— Jagody jałowca! — mruczała, zatrzymując się przy owym krzewie i zaczynając delikatnie łamać jego gałązki. — Motyle Skrzydło, na Klan Gwiazdy, wiem już, co może uleczyć Zroszony Nos.
Czarnobiały ani nie przytaknął, ani nie zaprzeczył. Był wręcz zmęczony ciągłym wysłuchiwaniem propozycji koleżanki, dlatego też tylko tępo wpatrywał się w kocicę, która zrywała zioła. Powstrzymał ziewnięcie, jednak pobudził się, kiedy przed jego oczyma pojawił się obraz wojowniczki wręcz walczącej o każdy oddech. Jego pomoc jest bardzo potrzebna.
Jednak sam kocur też nie czuł się najlepiej. Podczas ostatniego patrolu złapał go tak rwący kaszel, że Wierzbowy Nos kategorycznie zabroniła mu dalszego patrolowania granic. Kazała mu wrócić do obozu i się kurować, bo przecież na nic się jej nie przyda. Ostatnio również czuł, że jego łeb wręcz płonie i nie mógł się na niczym skupić.
Ponownie znalazł się w przejściu do legowiska długowłosej medyczki, cierpliwie czekając na efekt jej działań. Krzątała się przy ziołach, mamrocząc: jaskółcze ziele, liść wrotyczy i jagody jałowca. Wojownik cały się trząsł z przejęcia, a czasami jego gardło aż tak drapało, niczym pazury wrogiego wojownika, że aż nie mógł nie kaszlnąć. Wtedy też Burzowe Futro unosiła na niego zaniepokojone spojrzenie, jednak słysząc chrapliwy oddech swojej pacjentki, zabierała się do ponownego mieszania.

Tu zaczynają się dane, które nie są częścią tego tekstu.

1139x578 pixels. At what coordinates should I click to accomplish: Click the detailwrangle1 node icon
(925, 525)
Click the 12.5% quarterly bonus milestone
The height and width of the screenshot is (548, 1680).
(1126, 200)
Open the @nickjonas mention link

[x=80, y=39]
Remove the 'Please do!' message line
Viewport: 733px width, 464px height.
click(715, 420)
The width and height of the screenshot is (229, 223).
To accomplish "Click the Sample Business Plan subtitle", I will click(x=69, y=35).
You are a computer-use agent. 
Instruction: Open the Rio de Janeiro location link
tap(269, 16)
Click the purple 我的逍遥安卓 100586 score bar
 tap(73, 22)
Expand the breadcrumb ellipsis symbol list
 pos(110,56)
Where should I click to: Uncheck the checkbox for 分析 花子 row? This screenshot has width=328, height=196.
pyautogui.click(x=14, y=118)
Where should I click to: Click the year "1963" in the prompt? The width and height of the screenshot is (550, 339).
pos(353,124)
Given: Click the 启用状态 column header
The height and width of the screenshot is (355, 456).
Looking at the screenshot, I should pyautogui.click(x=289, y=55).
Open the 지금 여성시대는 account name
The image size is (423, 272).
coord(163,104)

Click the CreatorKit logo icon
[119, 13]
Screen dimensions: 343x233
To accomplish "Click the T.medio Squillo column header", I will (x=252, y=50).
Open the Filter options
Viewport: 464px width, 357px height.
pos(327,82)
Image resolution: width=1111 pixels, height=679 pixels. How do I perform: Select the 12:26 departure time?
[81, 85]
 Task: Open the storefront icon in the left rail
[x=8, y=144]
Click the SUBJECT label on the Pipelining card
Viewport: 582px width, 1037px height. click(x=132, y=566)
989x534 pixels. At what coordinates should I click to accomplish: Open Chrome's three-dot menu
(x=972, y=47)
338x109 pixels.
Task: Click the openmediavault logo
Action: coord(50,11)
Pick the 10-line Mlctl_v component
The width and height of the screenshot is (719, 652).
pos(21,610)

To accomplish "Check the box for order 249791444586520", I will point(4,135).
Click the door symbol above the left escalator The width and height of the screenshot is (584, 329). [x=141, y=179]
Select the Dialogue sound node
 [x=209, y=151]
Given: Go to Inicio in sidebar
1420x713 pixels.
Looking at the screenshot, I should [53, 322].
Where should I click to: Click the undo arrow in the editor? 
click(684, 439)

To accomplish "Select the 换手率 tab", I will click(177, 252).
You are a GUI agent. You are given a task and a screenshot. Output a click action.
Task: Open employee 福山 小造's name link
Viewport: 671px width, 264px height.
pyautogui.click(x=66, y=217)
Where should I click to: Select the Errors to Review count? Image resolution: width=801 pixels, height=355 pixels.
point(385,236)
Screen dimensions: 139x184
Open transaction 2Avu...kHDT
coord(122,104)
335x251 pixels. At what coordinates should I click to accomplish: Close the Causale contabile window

Motyle Skrzydło wyszedł na zewnątrz, czując, jak robi mu się na przemian gorąco i zimno. Nie chciał przerywać koleżance w pracy, dlatego myślał, że ziąb jakoś go ochłodzi. Chrząkał cicho, tłumiąc głęboko w sobie kaszel, aż Borsucza Łapa popatrzył na niego, podejrzliwe mrużąc swoje oczy. Jednakże szybko wrócił do konsumpcji myszy i rozmowy ze swoją siostrą.
Kiedy uznał, że atak kaszlu minął, błyskawicznie wrócił do legowiska Burzowego Futra, która właśnie podawała swoją mieszankę pacjentce.